U.S. military engineers working to upgrade the Iraqi electricity grid estimate each Iraqi family at six people. The math, then, shows the known number of displaced at more than 22,000 in the past month alone.
And that figure does not count what must be hundreds, if not thousands, more families who have moved in with relatives, taken shelter in community centers and mosques or occupied partially built homes and those abandoned by displaced members of the other Muslim sect.
The killings in Iraq since the April 2003 ouster of Saddam Hussein have nearly all been, at root, driven by sectarian rage. Saddam’s Sunni minority ran the country for decades, oppressing the Shiite majority, which has since assumed a dominant political place.
The Sunnis, angered by their sudden loss of status, became a ripe recruiting ground for the insurgency that, along with Sunni terrorists in the al-Qaida in Iraq organization, have killed thousands over the past three years.
Shiites have begun hitting back, especially members of shadowy death squads that are said to operate out of the Interior Ministry, which is run by a member of the sect.
Tortured bodies found
In the past month a dozen or more bullet-riddled bodies, often showing signs of torture, have been found scattered throughout Baghdad and other cities each day. Nearly 90 bodies were found on one day alone this month — reason enough for an Iraqi to flee his home if he is among the minority in his neighborhood.

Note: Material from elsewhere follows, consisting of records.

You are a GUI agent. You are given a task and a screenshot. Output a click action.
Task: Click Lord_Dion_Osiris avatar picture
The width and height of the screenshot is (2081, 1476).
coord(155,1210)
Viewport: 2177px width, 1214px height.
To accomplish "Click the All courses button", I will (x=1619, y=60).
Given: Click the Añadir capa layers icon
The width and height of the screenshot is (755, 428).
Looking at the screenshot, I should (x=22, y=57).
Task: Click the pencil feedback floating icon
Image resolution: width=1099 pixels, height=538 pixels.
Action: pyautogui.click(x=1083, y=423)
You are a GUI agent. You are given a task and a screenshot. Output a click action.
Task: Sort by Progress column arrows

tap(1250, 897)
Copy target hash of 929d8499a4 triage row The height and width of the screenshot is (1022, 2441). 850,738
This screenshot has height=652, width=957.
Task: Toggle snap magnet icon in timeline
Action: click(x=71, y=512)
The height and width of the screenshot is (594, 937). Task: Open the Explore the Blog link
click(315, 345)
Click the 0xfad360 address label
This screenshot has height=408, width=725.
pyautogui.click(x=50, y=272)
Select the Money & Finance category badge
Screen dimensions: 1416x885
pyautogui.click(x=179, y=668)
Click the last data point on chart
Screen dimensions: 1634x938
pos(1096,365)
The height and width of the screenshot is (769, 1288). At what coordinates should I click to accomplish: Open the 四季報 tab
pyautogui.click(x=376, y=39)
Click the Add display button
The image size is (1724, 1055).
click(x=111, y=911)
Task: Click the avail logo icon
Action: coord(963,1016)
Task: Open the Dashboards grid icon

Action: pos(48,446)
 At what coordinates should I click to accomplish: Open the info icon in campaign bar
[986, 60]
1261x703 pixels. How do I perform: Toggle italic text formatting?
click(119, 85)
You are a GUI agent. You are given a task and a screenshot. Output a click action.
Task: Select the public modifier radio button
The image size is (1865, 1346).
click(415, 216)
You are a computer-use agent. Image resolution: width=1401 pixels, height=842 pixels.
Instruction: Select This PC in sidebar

Khalil Mohammed Khalil, a 39-year-old Sunni who owned an electrical appliances shop in Baghdad’s Shiite neighborhood of Shaab, fled to his parents’ home with his wife and four children.
After the shrine attack Khalil had been kidnapped along with two other Sunni men, who were killed. He survived when the brothers of his wife, a Shiite, negotiated his freedom.
“After my release I returned and found that my shop and house were burned so I took my family and rushed to my parents’ house,” Khalil said during an interview at Abu Hanifa Mosque, one of Sunni Islam’s holiest places of worship in Iraq.
Khalil al-Azami, head of the Azamiya neighborhood council in north Baghdad, said he was working with dozens of Sunni families who have fled from Shiite neighborhoods such as Shaab and Husseiniyah.
Five miles east in Sadr City, 39-year-old Mtashar Fakher, his wife and four children are jammed into one small room at al-Wafa School after the Shiite family was run out of the predominantly Sunni neighborhood around the notorious Abu Ghraib prison west of Baghdad. Al-Sadr followers provided the shelter.
“I used to leave my house scared every morning and return home scared every night. Then they distributed leaflets telling Shiites to get out,” said Fakher, dressed in a track suit, his children listening in a big common room at the school. “I left on my own. No one threatened me, but five Shiites who live in the same street were killed.”
Home no longer a safe place
The U.S.-led invasion promoted a vision of democracy and peace for Iraqis after decades of oppression and tyranny, but for 31-year-old Abu Hussein Abbas, a Shiite who fled Abu Ghraib, that dream no longer includes returning home.
He spoke to a reporter from a small room in a Sadr City school where he lives with his wife, two children, his mother, his brother and his wife and three children. Also crammed in with them was the wife of a slain brother and her three children.
The dead brother was killed by Sunni extremists.
Abbas said the family fled Abu Ghraib when they received a leaflet reading: “You Shiites are infidels and we have every right to kill you.”
“Now,” he says, “it is only a dream to go home. The reality is I would be killed the day I went back.”